Beauty Among the Thorns

Cactus Flowers
Cactus Flowers

When my oldest daughter married and moved to West Texas, I worried about how a young lady born and raised in Indiana would fare in an area that was essentially a desert. Leaving a state full of lakes, streams, trees, and fruit and vegetable crops for a world of cactus and yucca seemed to be quite an adjustment. When my daughter and her husband showed us a lot they were buying high on a butte, I worried even more. They were miles from town and surrounded by nothing but thorn-covered plants, mesquite trees, and bare rock and dirt.
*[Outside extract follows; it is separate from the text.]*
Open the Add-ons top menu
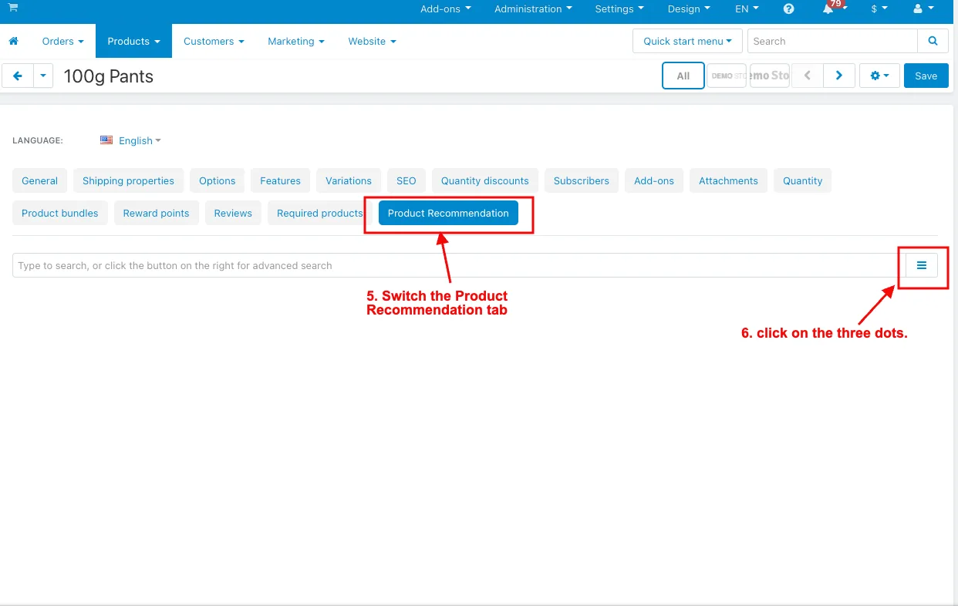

Our first visit after they built their new house was during a time when they had been blessed with a great deal of rain. I was amazed at the transformation that had taken place in the landscape. Everything was green, and most things were blooming. Even the obnoxious cactus I always managed to get scratched by was covered with beautiful flowers.
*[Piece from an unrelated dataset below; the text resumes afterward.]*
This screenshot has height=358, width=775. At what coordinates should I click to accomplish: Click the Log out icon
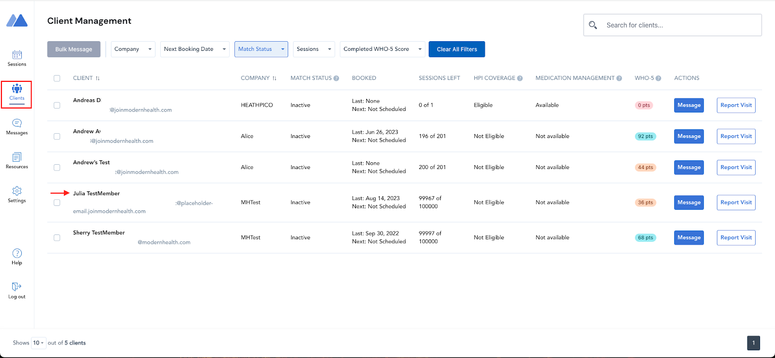(17, 287)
When you study the design of desert plants and animals, you find they have a beauty all their own, and their design radiates the wisdom of the Creator. Sometimes you have to look among the thorns to see it, but there is always a testimony to God’s wisdom and design in the world around us.
–John N. Clayton © 2017

The Resurrection Plant

Resurrection Plant
Resurrection Plant 3-hour Timelapse, Credit: Serych/wikimedia commons

An advertisement currently running on television for a lotion product says that it contains ingredients derived from the “Resurrection Plant.” After doing some research on resurrection plants, I found that several plants are called by that name. The thing they all have in common is that they can become desiccated (almost completely dried out) and then return to life when water is applied. Perhaps the best known is Selaginella lepidophylla which is sold as a novelty. The animation shows one of these plants going from dry to revived over a three-hour period. This resurrection plant is native to the Chihuahuan Desert of Mexico and western Texas. It is known by various other names including “rose of Jericho.” It’s also called “false rose of Jericho” because there is another species of resurrection plant called “rose of Jericho” that grows in the deserts of Asia and Africa.
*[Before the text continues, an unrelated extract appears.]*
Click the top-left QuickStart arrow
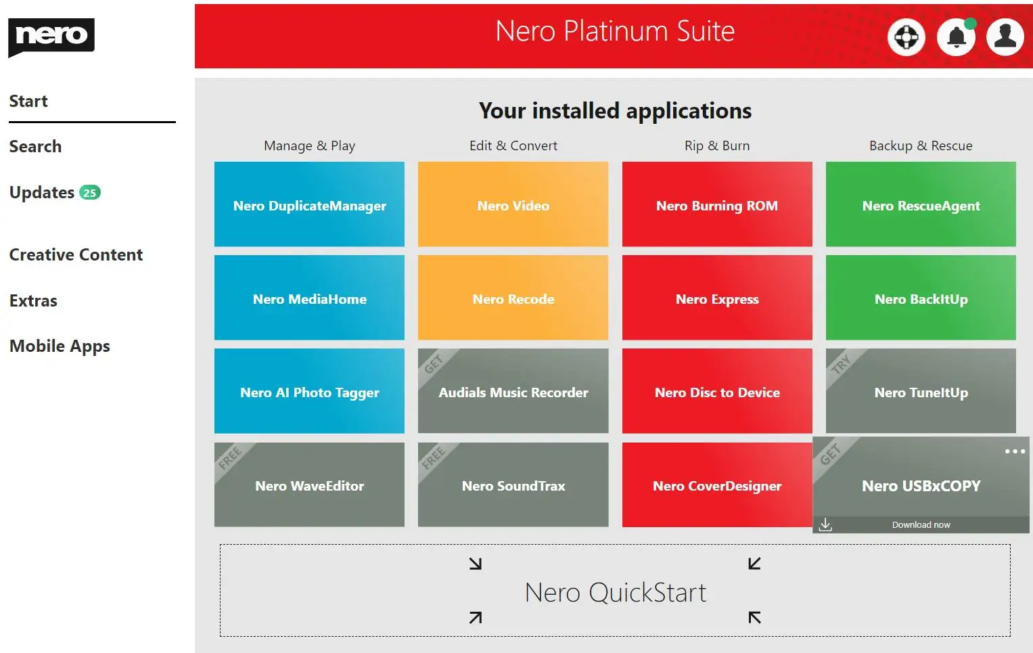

Whatever you call it, the Selaginella lepidophylla has a special distinction. Early Spanish missionaries to the American desert southwest used it as an object lesson to teach the natives about the concept of rebirth. When the plant appears to be dead and without hope, water revives it to new life. This can be compared to a person dead in sin being revived to new life in baptism. However, it isn’t the water that gives the baptized person new life, but the power of the resurrection of Jesus. The resurrection plants are not really dead. Those desert plants are waiting in a dormant state until the rain returns. When Jesus was placed in the tomb, he was completely dead as verified by the Roman soldier who pierced his side with a sword. Then early on the first day of the week, he was alive again. That is a true resurrection and the most solidly verified event of ancient history. I don’t know if an ingredient from the resurrection plant will restore your skin. I do know that the resurrection of Jesus can restore your soul. Jesus told Nicodemus, “I tell you the truth, no one can enter the kingdom of God unless he is born of water and the Spirit” (John 3:5). The apostle Paul wrote, “Or don’t you know that all of us who were baptized into Christ Jesus were baptized into his death? We were therefore buried with him through baptism into death in order that, just as Christ was raised from the dead through the glory of the Father, we too may live a new life” (Romans 6:3,4).